Task instructions |
Could you rewrite the lines from the line with "You are a GUI" to the line with "point(437,66)", changing "screenshot" to "screen capture" and keeping everything else the same, with the pictures left out?

Data rows |
▬▬▬▬▬▬
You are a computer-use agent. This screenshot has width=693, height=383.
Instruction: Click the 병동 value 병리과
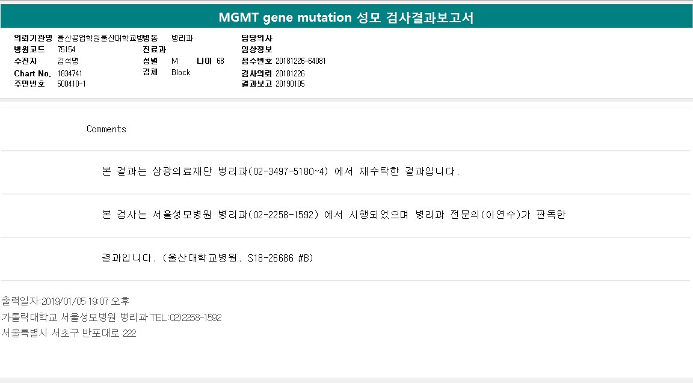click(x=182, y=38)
▬▬▬▬▬▬
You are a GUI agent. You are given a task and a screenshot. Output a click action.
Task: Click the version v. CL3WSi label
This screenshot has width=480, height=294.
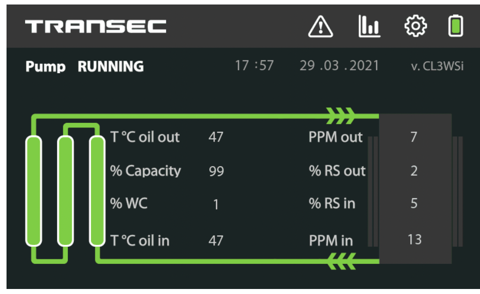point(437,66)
▬▬▬▬▬▬
Written response |
You are a GUI agent. You are given a task and a screen capture. Output a click action.
Task: Click the version v. CL3WSi label
This screen capture has width=480, height=294.
point(437,66)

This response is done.